Когда отца уволили, точнее – выгнали из армии, годы службы определялись календарным стажем. Лишь спустя время, при правлении многажды орденоносца Брежнева, нахождение непосредственно на передовой стали умножать на два. Месяцы выхода из окружения под Киевом и месяцы переправы в Сталинграде с лихвой превышали недостачу до календарных двадцати лет.
ОТЕЦ И ЕГО ДРУЗЬЯ
Родителям пришлось горше. Революция, война, эвакуация, последующие годы. Твёрдая почва под ногами и надёжность – в далёком прошлом, отделённом двумя десятилетиями. Или четырьмя пятилетками – по новому летоисчислению.
Терпенье и труд, вопреки поговорке далеко не всё перетирали, понятие «достать» располагалось впереди возможности купить. Прилагательные: довоенное, довоенный, довоенная – мерило качества. Повезёт, если портной сшил пальто из довоенного (подчёркнуто!) сукна.
В начале девяностых пенсии скукожились до купонов-карбованцев, отцу перевалило за восемьдесят. Он вспомнил, что в своё время не стал добиваться пенсии за выслугу лет в Военно-морском флоте. Я пошёл в военкомат, помахал журналистским удостоверением, мне выдали Личное дело отца.
Последняя запись в Деле – весна 1948 года. Борьба с сионистами и прочими американскими шпионами разгоралась.

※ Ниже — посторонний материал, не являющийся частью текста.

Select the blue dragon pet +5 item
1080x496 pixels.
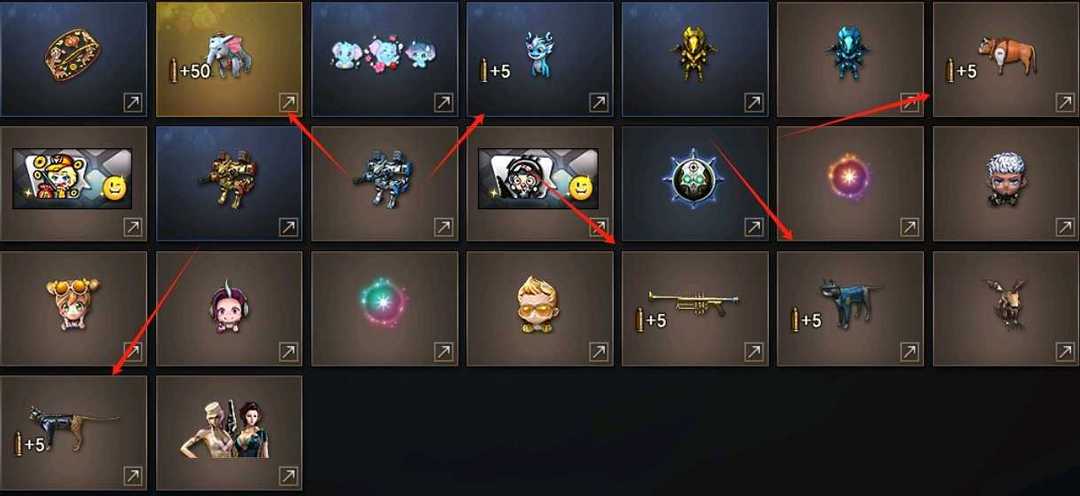pyautogui.click(x=540, y=59)
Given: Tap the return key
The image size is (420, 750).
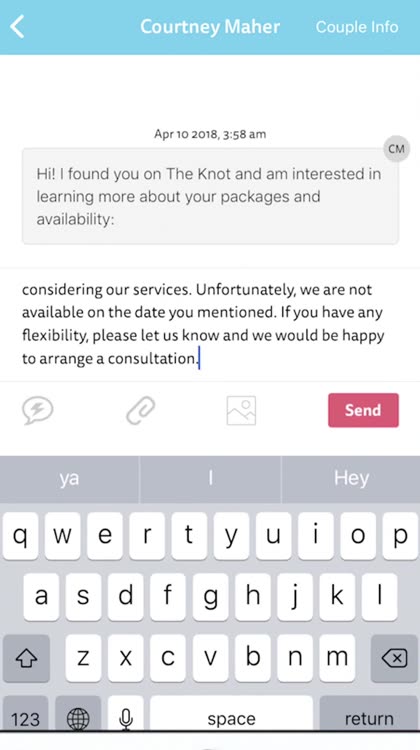Looking at the screenshot, I should 369,717.
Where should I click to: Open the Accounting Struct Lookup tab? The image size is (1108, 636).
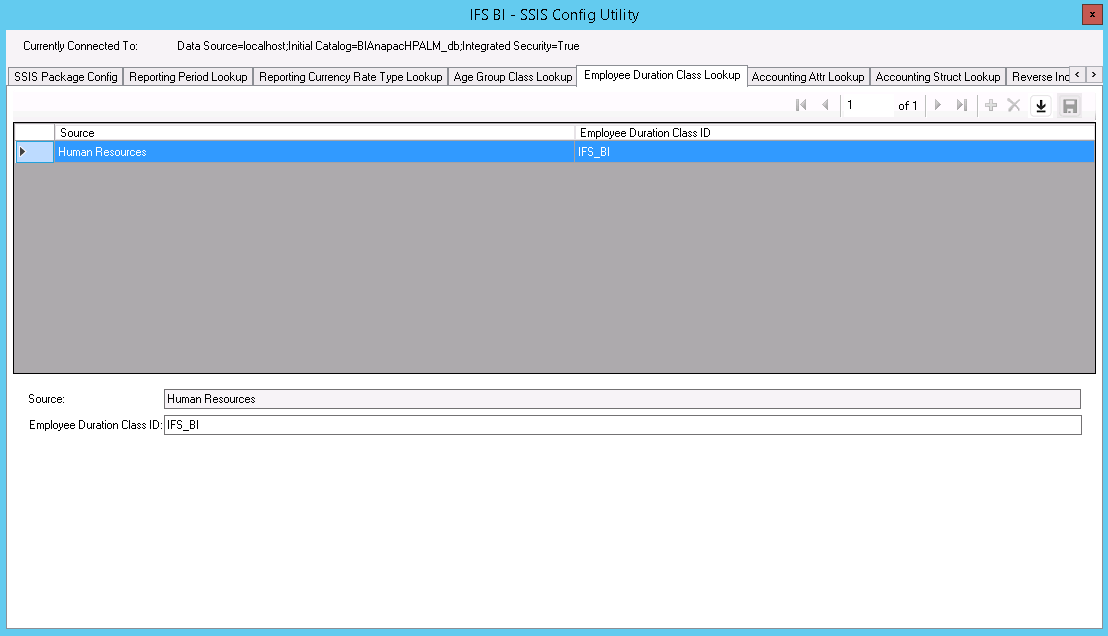(937, 77)
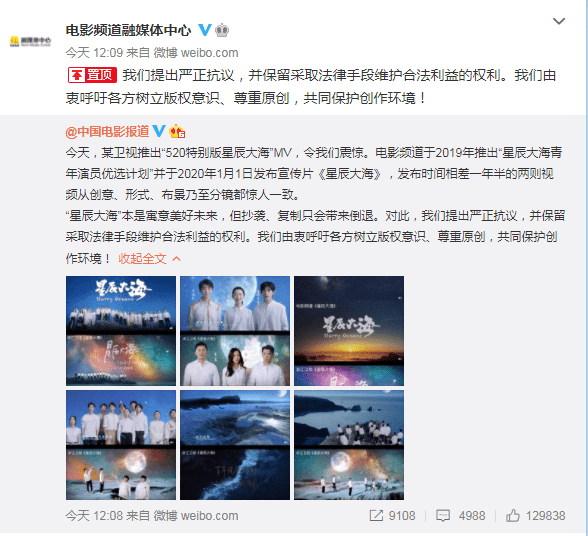Open the post options chevron menu
The height and width of the screenshot is (536, 588).
click(x=559, y=21)
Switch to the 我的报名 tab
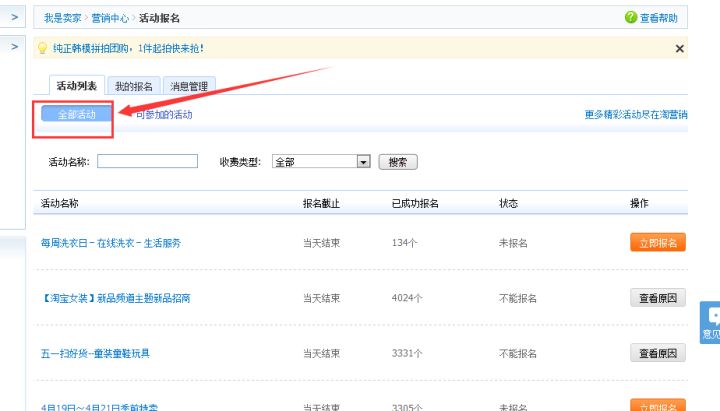The image size is (720, 411). pyautogui.click(x=133, y=87)
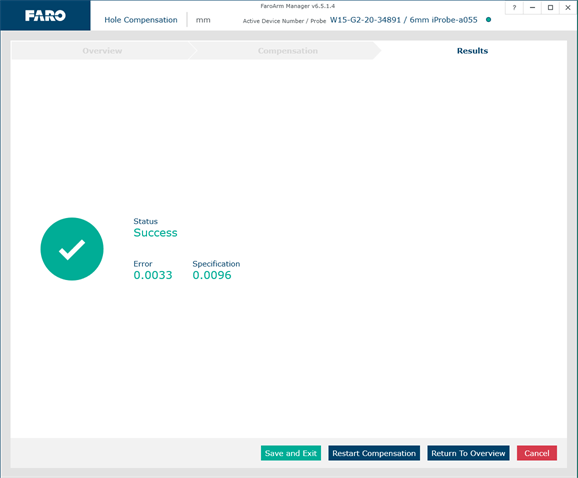
Task: Click the Success status text
Action: (x=155, y=233)
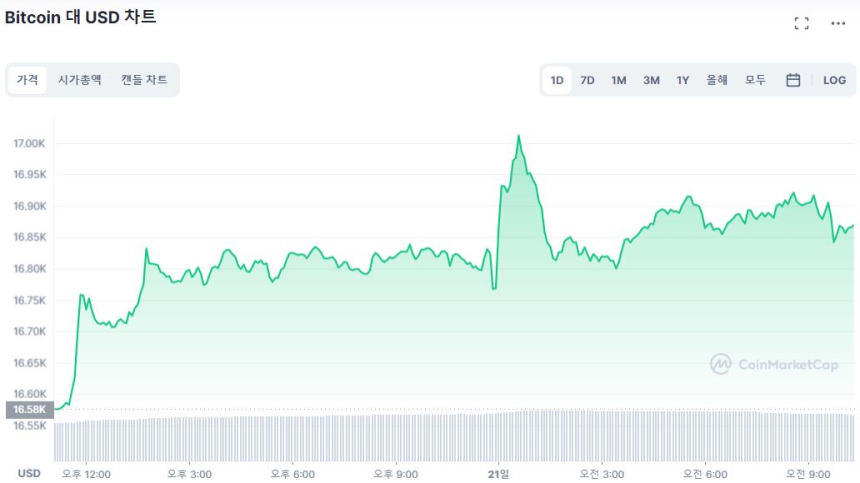Open the calendar date range picker
This screenshot has height=483, width=860.
[x=793, y=80]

Басню Михалкова: «Я знаю, есть ещё семейки, где наше хают и бранят, где с умилением глядят на заграничные наклейки… А сало русское едят!» – читали по радио с утра до вечера.
Довоенное досье отца постигла участь остальных штабных документов Днепровской (Пинской) военной флотилии, их сожгли перед сдачей Киева, в первых числах сентября 1941 года. Киев наши войска оставили 17 сентября.

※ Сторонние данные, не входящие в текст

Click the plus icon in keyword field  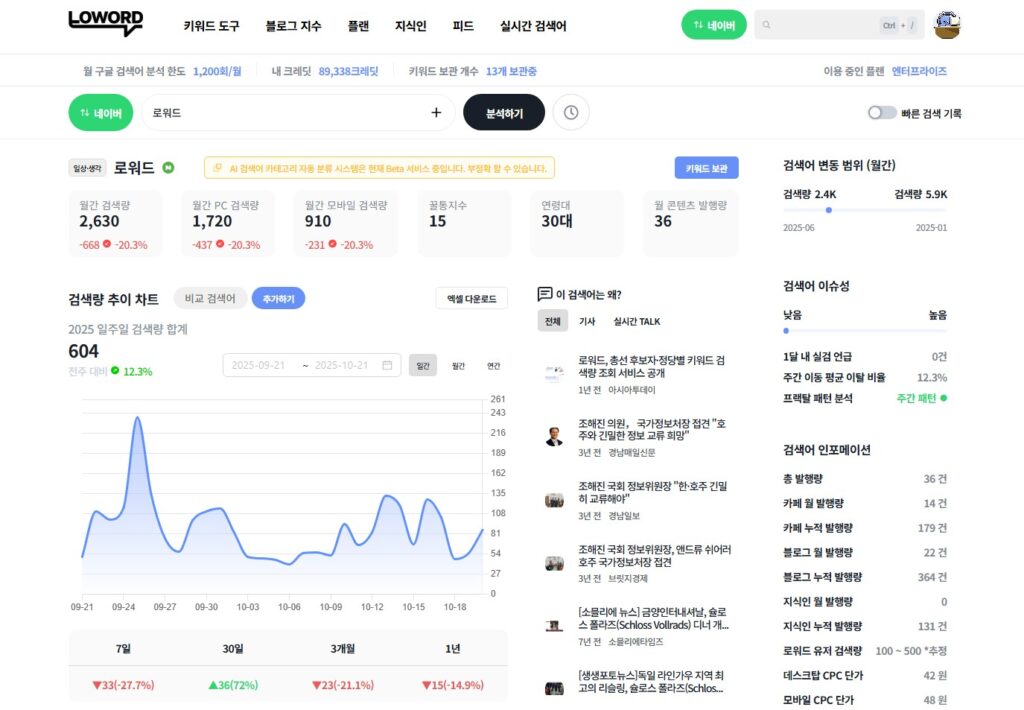[x=436, y=113]
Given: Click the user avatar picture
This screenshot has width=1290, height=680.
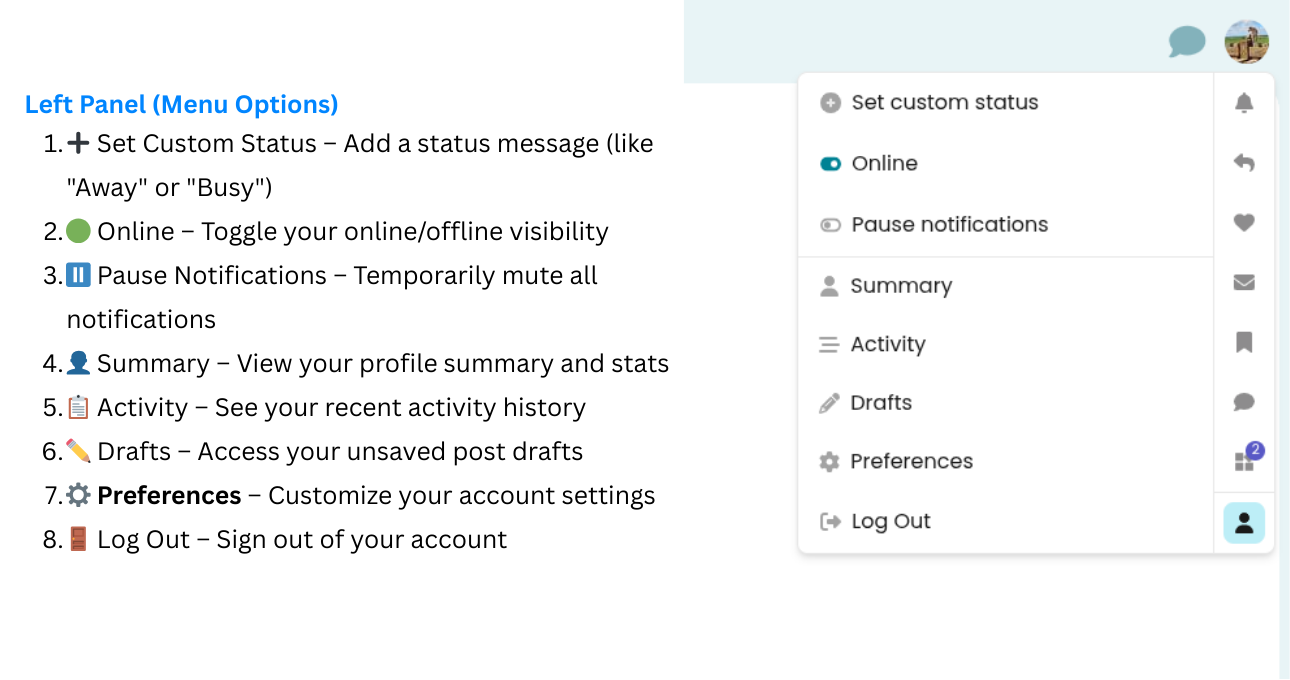Looking at the screenshot, I should (x=1246, y=42).
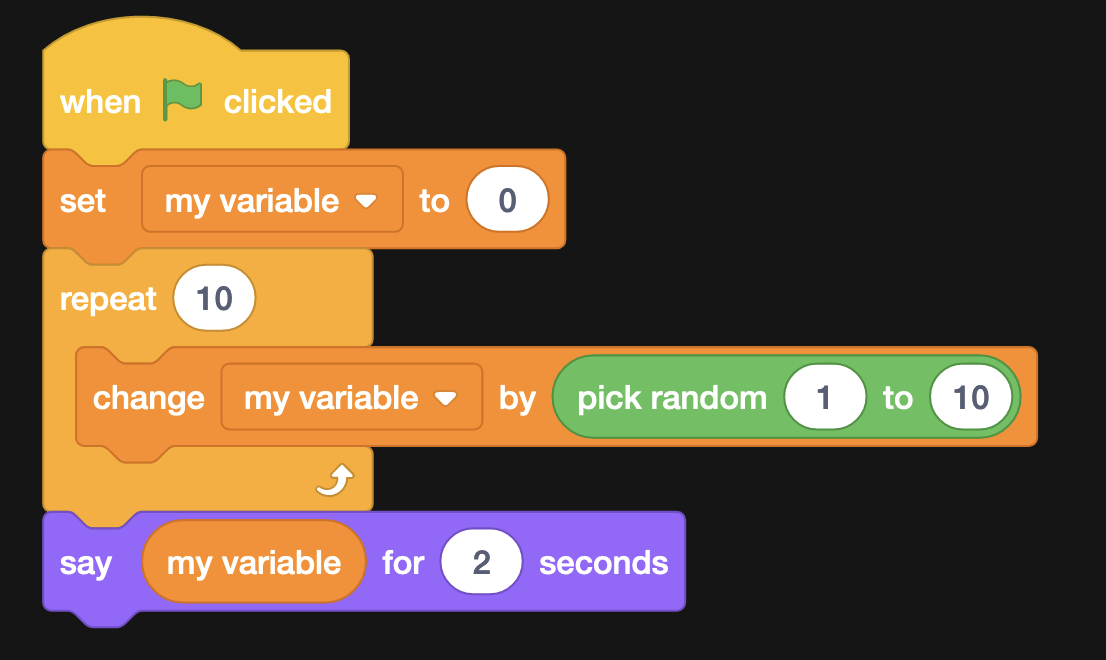Click the 'seconds' label on the say block
Screen dimensions: 1106x660
(x=604, y=561)
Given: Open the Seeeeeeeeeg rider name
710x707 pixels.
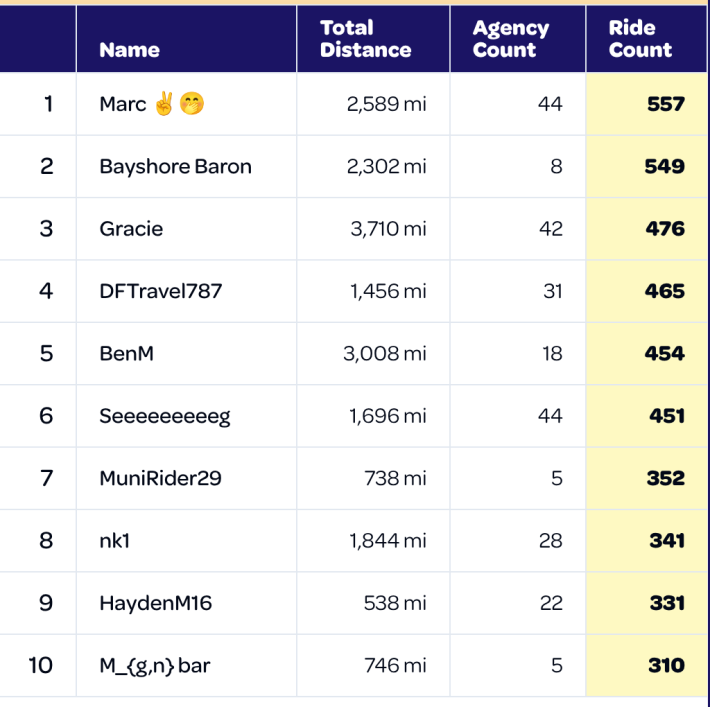Looking at the screenshot, I should [x=164, y=416].
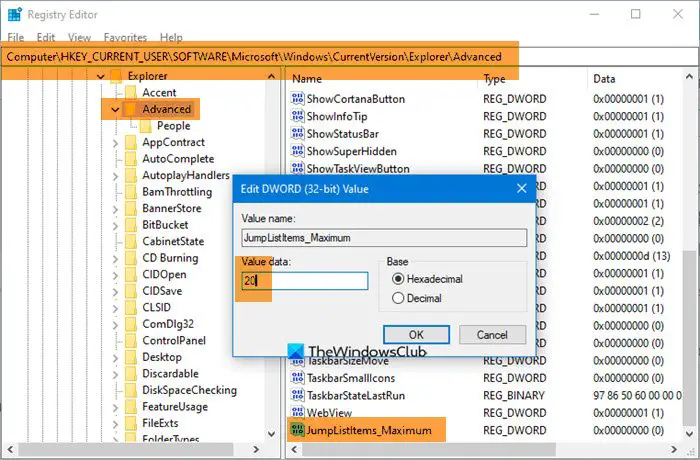Open the Edit menu

pos(46,38)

Отца после десяти лет службы старшиной-сверхсрочником повысили до младшего лейтенанта, он возглавлял полуэкипаж – охрану штаба. Покинул Киев 19 сентября. Первым из командиров вышел из окружения и вывел своих подчинённых. За что и был награждён отпуском для посещения семьи, эвакуированной за Урал. Не знаю, как родители, а дни и ночи пребывания отца на станции Каргополье я запомнил на всю жизнь. Коптилку не гасили, в двери то и дело стучали жёны командиров, отец рассказывал и рассказывал историю своего выхода из окружения. Поделился паролем, который помогал выжить:
– Бабка, дай напиться, а то так жрать хочется, что переночевать негде!

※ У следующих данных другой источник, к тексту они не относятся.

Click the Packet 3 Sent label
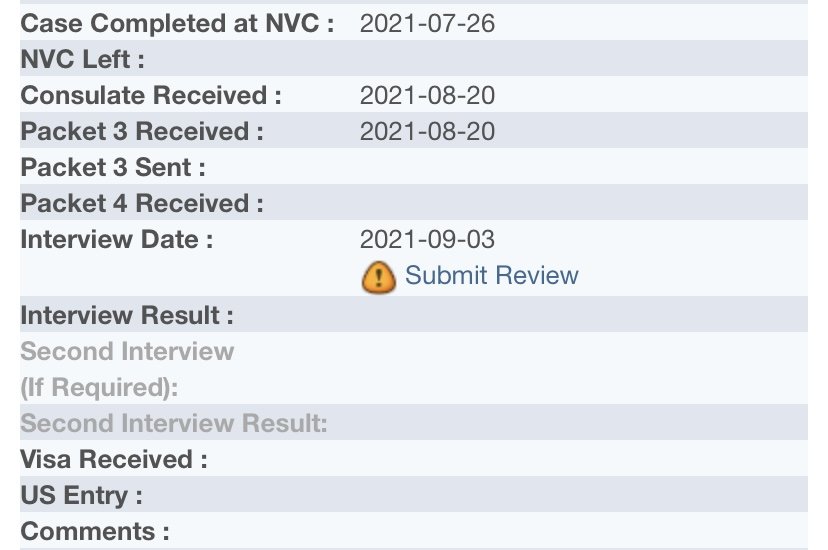This screenshot has width=828, height=550. point(113,167)
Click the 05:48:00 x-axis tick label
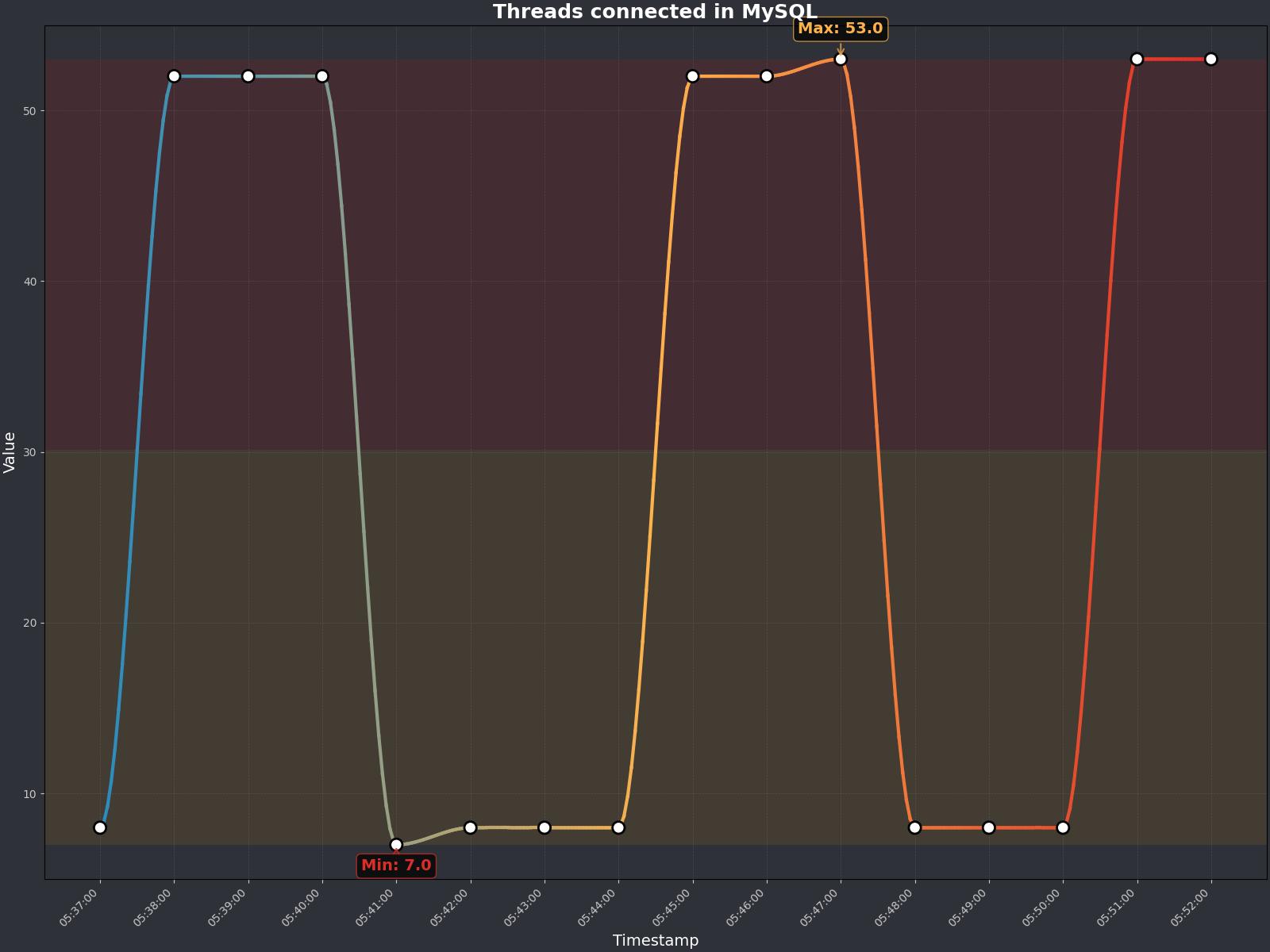Image resolution: width=1270 pixels, height=952 pixels. (894, 908)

В расположении наших войск означенным паролем с товарищами в голубых околышках не поделился. Они были удовлетворены тем фактом, что младший лейтенант вышел из окружения с пистолетом (с одним патроном) и партбилетом в кармане.
Отца направили служить в Сталинград, письма приходили регулярно. Бывший командующий Днепровской флотилии адмирал Хорошкин тоже оказался на Волге. Добирался по воздуху, за ним специально послали самолёт. Отцу, почти всю дорогу прослужившему боцманом (шутка бати: «Я не Кацман, я боцман!»), адмирал предложил стать своим адъютантом. Вязать трос морским узлом, наводить чистоту на палубе да в трюме было куда привычнее, чем копаться с бумагами. Убедил адмирала, тот перевёл его на боевое плавсредство.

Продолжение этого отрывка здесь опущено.